The most observant amongst you may have noticed that just as the front entrance was being completed, another hole has appeared in the ground between the hospital and the Somers Building.

This will become the new Centre for Cancer Immunology in Southampton (CCI) due to open late 2017. The University Office for Development and Alumni Relations (ODAR) is managing a very successful fundraising campaign – do have a look at the website www.southampton.ac.uk/youreit.

This blog gives an insight into why this investment is so important in the world of cancer medicine.

A cancer patient has a lot of tests to establish diagnosis and best treatment options. Genomic tests are being added to help guide treatment – sequencing of known driver mutations where drugs can block the driver, and gene expression profiling to pick out more aggressive cancers for chemotherapy, are already being used. Whole genome sequencing in cancer is at the discovery stage but patterns are emerging as new tools for cancer classification. Cancer treatment trial designs often stratify patients based on molecular sub-type or the presence of a specific mutated gene. Designer drugs are targeted at a specific tumour sub-group defined by a companion diagnostic test.

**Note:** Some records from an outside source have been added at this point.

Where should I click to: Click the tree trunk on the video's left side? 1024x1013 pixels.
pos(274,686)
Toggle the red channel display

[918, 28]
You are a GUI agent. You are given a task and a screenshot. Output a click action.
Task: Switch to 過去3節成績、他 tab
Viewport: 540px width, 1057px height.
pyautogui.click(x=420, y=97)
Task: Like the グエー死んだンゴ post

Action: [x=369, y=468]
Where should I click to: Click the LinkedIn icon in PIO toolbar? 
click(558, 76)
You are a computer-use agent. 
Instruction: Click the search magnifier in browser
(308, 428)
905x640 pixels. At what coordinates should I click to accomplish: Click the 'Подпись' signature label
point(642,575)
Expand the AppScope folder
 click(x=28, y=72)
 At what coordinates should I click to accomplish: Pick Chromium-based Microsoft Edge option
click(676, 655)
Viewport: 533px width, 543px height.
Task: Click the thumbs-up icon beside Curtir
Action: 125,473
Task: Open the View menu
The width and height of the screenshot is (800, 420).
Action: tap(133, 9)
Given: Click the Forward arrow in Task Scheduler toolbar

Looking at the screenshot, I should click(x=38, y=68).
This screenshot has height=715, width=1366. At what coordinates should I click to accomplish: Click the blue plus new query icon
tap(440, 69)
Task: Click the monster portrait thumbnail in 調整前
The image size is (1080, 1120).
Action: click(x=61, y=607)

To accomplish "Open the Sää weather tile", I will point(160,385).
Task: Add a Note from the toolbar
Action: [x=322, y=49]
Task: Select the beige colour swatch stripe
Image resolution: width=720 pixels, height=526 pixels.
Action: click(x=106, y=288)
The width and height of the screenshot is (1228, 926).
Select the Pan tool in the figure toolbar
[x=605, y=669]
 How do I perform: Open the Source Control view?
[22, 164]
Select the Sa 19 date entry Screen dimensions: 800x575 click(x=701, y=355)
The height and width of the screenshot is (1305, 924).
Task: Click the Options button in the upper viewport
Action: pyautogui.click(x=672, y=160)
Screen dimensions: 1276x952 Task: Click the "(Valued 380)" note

The genome in each cell is copied with extremely high fidelity to create each new cell brought about through a highly tuned set of error checking and DNA repair processes. These processes become disrupted as cancer cells evolve from a normal cell through a series of acquired (somatic) mutations into clinically detectable tumours. By the time a cancer is diagnosed it represents the accumulation of a long process of evolution from a normal cell into a complex mass of multiple sub-clones, each cell with a different set of mutations, many entirely irrelevant passengers that arise as a result of ever disordered replication and repair.

The cancer cells are all competing with the host tissue for space and nutrients – survival of the fittest. And behind the scenes the genetic mutations that have occurred may be provoking the body’s immune system to eliminate the cancer cells. There is no question that patients whose tumours have a large complement of tumour invading lymphocytes generally have a much better prognosis.

Understanding what drives or blocks the response of the host immune system to tumours is essential to fully implement the use of immunotherapy across cancer types. Tumour immunology and the tumour microenvironment has been core business for Cancer Sciences for many years. Add to this the ability study the genomes and transcriptomes of single cancer cells allows an extraordinary level of resolution in exploring how each gene within each cell type within a cancer impacts on tumour progression.

Through our close links to the Institute for Life Sciences (IfLS) we have just implemented a very new technology called DropSeq into our laboratories. DropSeq allows single cell analysis of genomes and transcriptomes with high throughput and low-cost, allowing our scientists to really dissect out the detail working on our exceptionally well characterised clinical sample sets.

In the clinical diagnostic arena classifying all cancers according to anatomical site is giving way to a more agnostic approach driven by rapid advances in genomics and the potential to develop more specifically targeted therapies. The immune system is enormously efficient at targeting foreign cells – the aim for cancer immunotherapy is to break down the barriers that cancers create and make way for a targeted destruction of cancer cells.